It is a well-known fact that behind every good comet is a UFO. These UFOs often come to collect loyal supporters from here on Earth. Unfortunately, they only have room to pick up one group of followers on each trip. They do, however, let the groups know ahead of time which will be picked up for each comet by a clever scheme: they pick a name for the comet which, along with the name of the group, can be used to determine if it is a particular group’s turn to go (who do you think names the comets?).
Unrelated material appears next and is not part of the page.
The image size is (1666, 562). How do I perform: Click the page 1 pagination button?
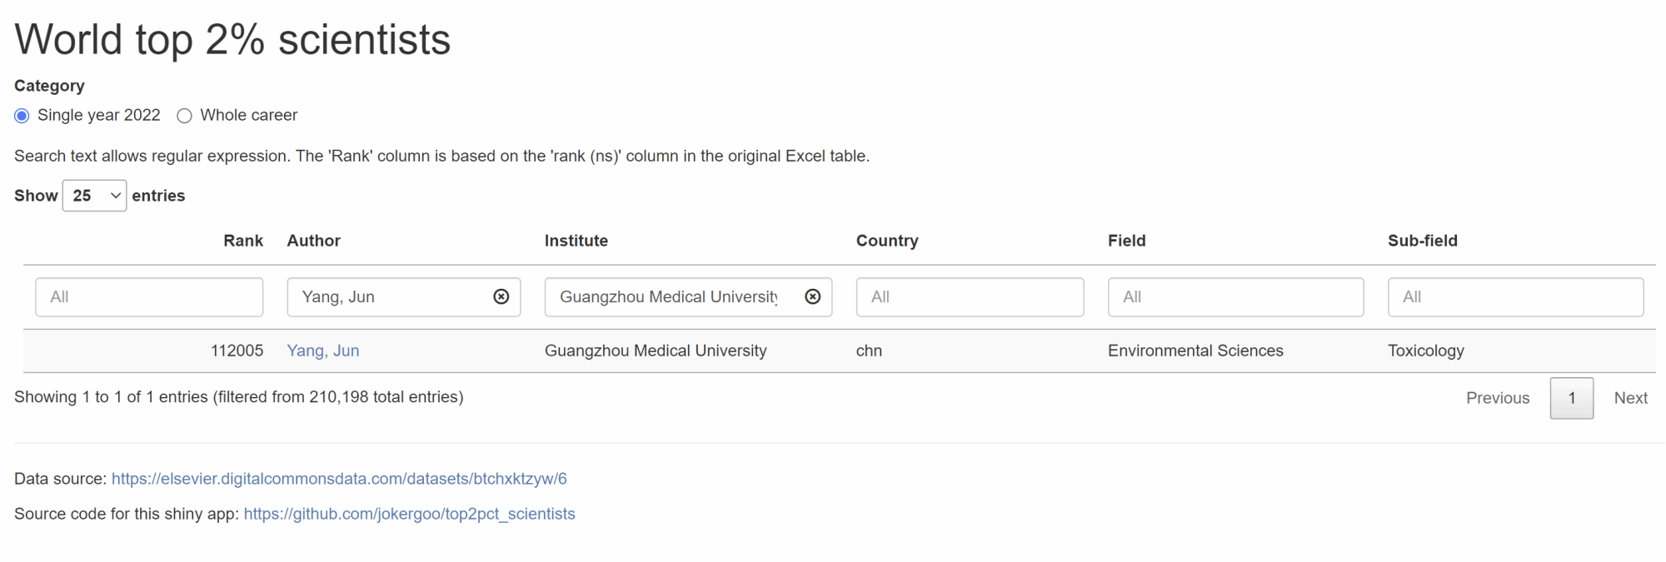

The details of the matching scheme are given below; your job is to write a program which takes the names of a group and a comet and then determines whether the group should go with the UFO behind that comet.
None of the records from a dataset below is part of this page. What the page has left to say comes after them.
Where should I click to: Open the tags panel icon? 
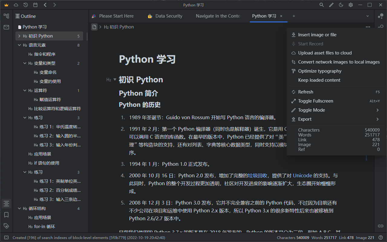(6, 226)
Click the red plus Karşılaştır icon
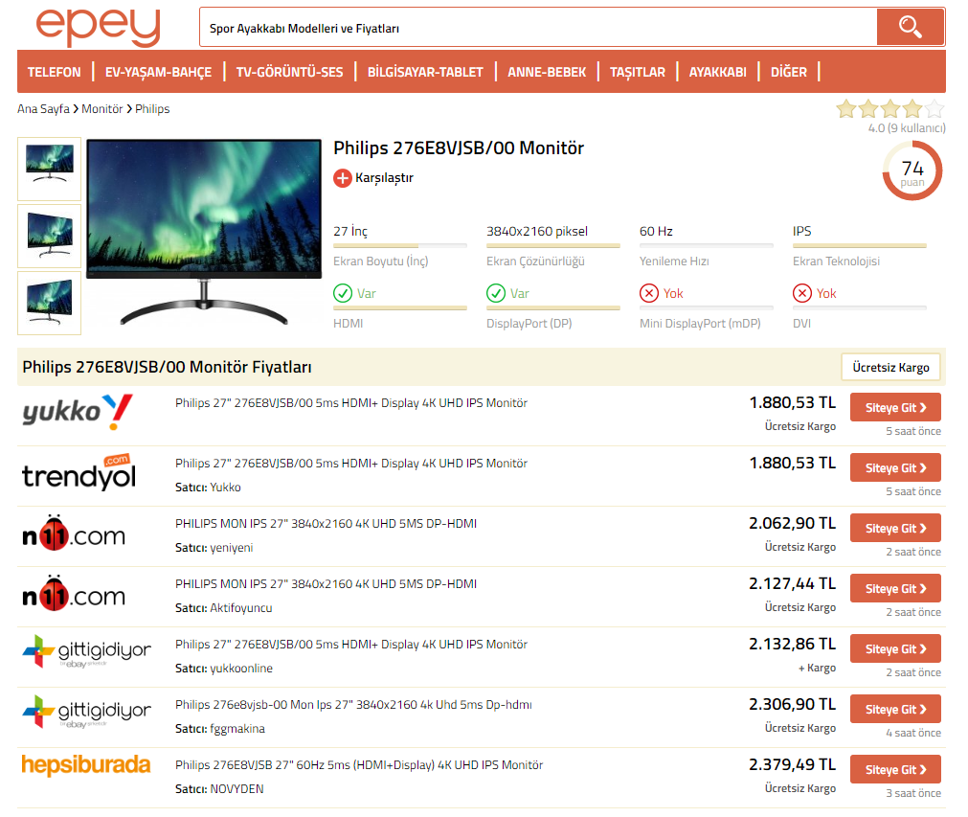This screenshot has width=968, height=817. 343,178
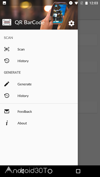100x177 pixels.
Task: Tap the generate History clock icon
Action: 7,96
Both the name of the group and the name of the comet are converted into a number in the following manner: the final number is just the product of all the letters in the name, where “A” is 1 and “Z” is 26. For instance, the group “USACO” would be 21 * 19 * 1 * 3 * 15 = 17955. If the group’s number mod 47 is the same as the comet’s number mod 47, then you need to tell the group to get ready! (Remember that “a mod b” is the remainder left over after dividing a by b; 34 mod 10 is 4.)
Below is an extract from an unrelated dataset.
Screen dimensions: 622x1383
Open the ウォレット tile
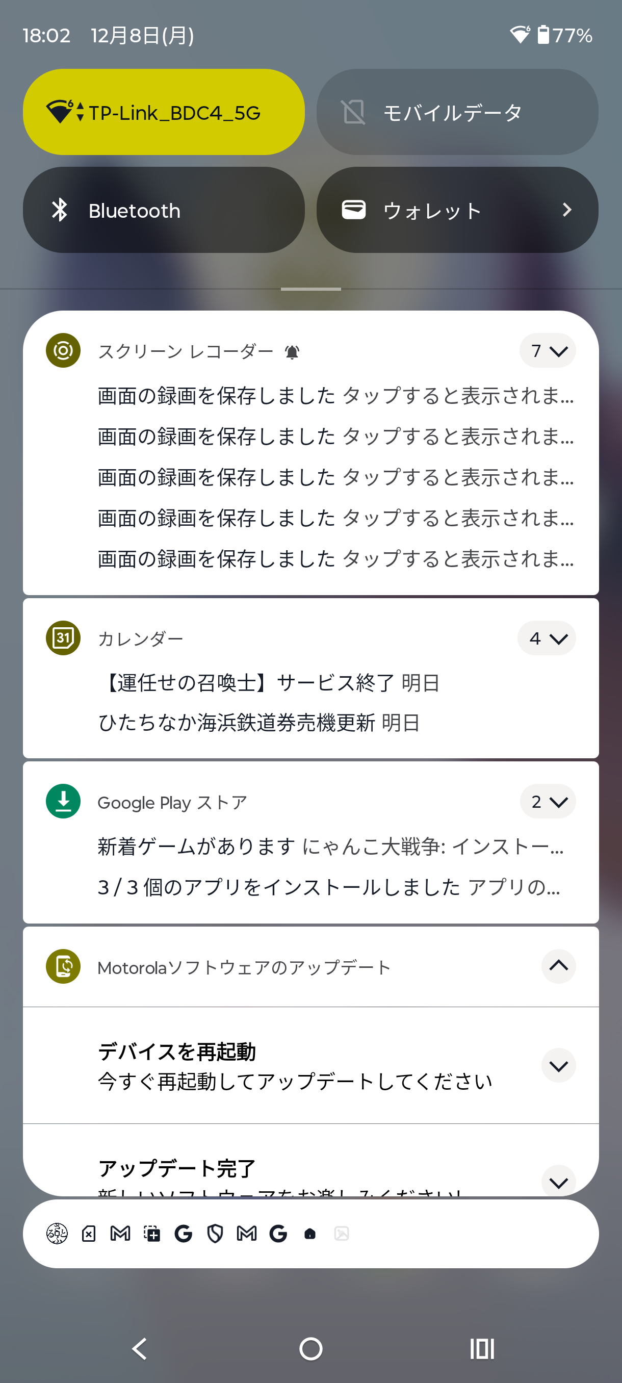pyautogui.click(x=457, y=210)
Write a program which reads in the name of the comet and the name of the group and figures out whether according to the above scheme the names are a match, printing “GO” if they match and “STAY” if not. The names of the groups and the comets will be a string of capital letters with no spaces or punctuation, up to 6 characters long.
Examples:
Input | Output |
---|---|
COMETQ HVNGAT | GO |
ABSTAR USACO | STAY |
PROGRAM NAME: ride
This means that you fill in your header with:
PROG: ride
WARNING: You must have ‘ride’ in this field or the wrong test data (or no test data) will be used.
INPUT FORMAT
Line 1: | An upper case character string of length 1..6 that is the name of the comet. |
Line 2: | An upper case character string of length 1..6 that is the name of the group. |
NOTE: The input file has a newline at the end of each line but does not have a “return”. Sometimes, programmers code for the Windows paradigm of “return” followed by “newline”; don’t do that! Use simple input routines like “readln” (for Pascal) and, for C/C++, “fscanf” and “fid»string”.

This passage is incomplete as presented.